[Collected data entries]
□ □ □ □
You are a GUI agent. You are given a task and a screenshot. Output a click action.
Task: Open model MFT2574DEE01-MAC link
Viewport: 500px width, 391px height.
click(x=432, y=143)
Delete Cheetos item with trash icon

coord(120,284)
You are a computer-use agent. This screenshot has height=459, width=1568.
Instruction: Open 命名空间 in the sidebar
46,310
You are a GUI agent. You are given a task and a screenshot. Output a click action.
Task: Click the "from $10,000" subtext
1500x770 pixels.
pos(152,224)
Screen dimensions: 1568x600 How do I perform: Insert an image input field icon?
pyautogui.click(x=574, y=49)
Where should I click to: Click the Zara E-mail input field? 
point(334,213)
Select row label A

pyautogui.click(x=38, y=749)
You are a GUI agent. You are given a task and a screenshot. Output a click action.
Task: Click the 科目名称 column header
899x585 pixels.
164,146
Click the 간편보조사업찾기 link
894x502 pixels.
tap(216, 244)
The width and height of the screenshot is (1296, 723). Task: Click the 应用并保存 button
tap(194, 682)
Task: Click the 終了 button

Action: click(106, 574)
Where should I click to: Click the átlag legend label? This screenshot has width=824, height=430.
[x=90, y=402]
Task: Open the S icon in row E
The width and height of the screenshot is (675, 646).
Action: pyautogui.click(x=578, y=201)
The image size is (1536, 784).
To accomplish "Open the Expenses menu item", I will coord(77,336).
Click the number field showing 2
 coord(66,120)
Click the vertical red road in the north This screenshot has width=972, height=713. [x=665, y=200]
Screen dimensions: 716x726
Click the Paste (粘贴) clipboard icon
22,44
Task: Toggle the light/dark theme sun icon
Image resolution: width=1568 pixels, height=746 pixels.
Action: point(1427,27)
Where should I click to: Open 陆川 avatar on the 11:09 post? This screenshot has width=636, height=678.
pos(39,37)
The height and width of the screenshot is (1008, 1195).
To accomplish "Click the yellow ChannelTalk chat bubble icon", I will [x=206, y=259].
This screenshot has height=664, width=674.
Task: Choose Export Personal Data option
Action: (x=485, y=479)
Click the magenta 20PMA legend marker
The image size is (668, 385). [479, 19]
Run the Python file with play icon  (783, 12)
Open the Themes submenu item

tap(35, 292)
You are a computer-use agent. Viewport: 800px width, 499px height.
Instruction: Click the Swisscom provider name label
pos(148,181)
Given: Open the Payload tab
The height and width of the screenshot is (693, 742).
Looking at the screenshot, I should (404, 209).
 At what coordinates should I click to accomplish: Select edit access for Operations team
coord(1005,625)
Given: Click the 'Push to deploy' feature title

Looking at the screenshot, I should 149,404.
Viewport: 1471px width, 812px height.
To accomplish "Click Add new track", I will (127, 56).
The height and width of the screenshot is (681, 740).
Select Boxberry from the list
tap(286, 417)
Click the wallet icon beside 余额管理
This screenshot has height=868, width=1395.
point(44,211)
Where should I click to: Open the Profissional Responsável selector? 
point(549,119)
□ □ □ □
[About this task]: Go through the data and show each line that holds "computer".

[Result]:
You are a computer-use agent. This screenshot has height=459, width=1568.
You are a computer-use agent. Viewport: 800px width, 499px height.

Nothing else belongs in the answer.